Showing posts with label a small town mystery. Show all posts
Showing posts with label a small town mystery. Show all posts

Sunday, July 1, 2018

New Release!



Kate Morgan, a single mother, lives in the small town of Storyville, Ohio where she grew up. A want-to-be author, she works as a sales clerk in the town’s only department store doing what she describes as “a job a monkey could do.” Although she’s bored with her job, she’s reluctant to consider making any major changes in her life. However, she’s about to find out that change is inevitable.

When Kate’s ten-year-old daughter, Mandy, tells the family she plans to do a family tree for a school project, the negative reaction of Kate’s parents and grandmother shocks her but also arouses her curiosity. Why are they so against Mandy’s project? Surely her family is too “normal” to have any skeletons in their closet.

Kate decides to support her daughter even if that means defying her parents. As she searches for the truth, she discovers some long buried secrets that, if she chooses to reveal them, will change her life and the lives of the people she loves – forever.

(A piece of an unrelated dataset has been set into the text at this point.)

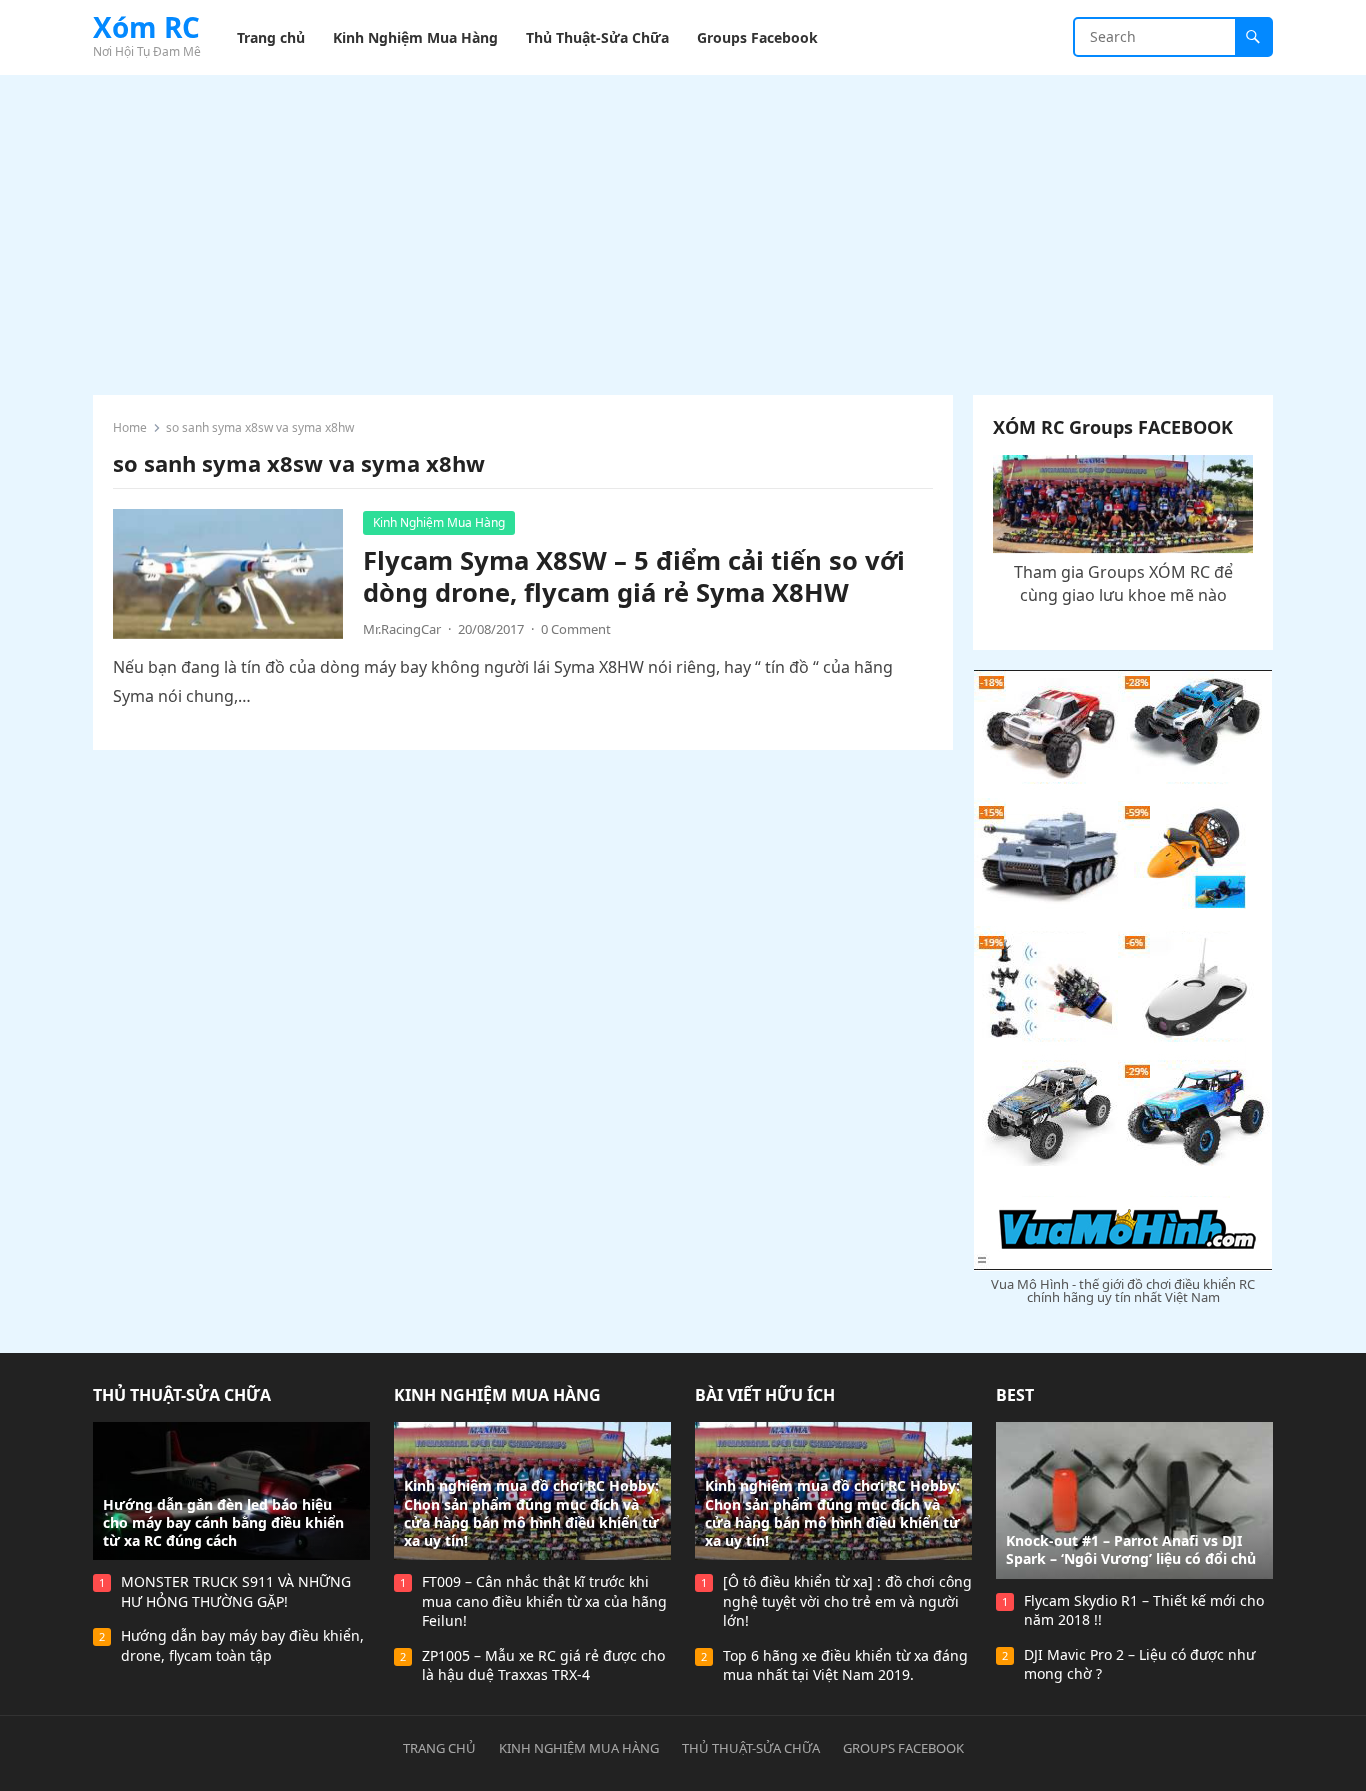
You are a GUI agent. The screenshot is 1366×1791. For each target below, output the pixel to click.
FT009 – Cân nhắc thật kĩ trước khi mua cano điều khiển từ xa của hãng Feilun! (544, 1601)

http://tinyurl.com/8sd2cz4

Sunday, June 3, 2018

Coming Soon!



As I promised last week, here’s the final cover for Secrets in Storyville. The book is a standalone mystery completely different than and separate from my Malone mystery series.

Writing this book has been an eye-opener for me in many ways. Because this was the first novel I’d ever written in the first person, I made a few mistakes. For example, when one of my beta-readers finished reading it and gave me his feedback, I was shocked to see how many times I, as the author, had intruded on the story. Phrases like “Trust me” and “You wouldn’t believe” needed to be cut immediately – and they were. I was also appalled to see how many exclamation points I’d used. Mary Higgins Clark may be the “Queen of Suspense” but I deserved the title “The Queen of Exclamation Points.” That was something else I needed to – and did – fix.

While I loved the characters in my Malone mystery series, I had so much fun creating new ones and getting to know them. Plus, after writing five books set in “real” places, it was an adventure to set the story in a fictional town, a product of my imagination, where there were no geographic or historical limitations.

Because there are so many “firsts” with this book, especially the fact that I’ll be self-publishing for the first time, I’m as nervous and apprehensive as I was when I sent my first book, Mixed Messages, to my publisher. I didn’t know what to expect then and I feel the same way now. But, I’m also excited and eager to hold the book in my hands. I’ve rewritten, edited and revised my manuscript more times than I can count and, like a mother bird, it’s time to push my baby from the nest.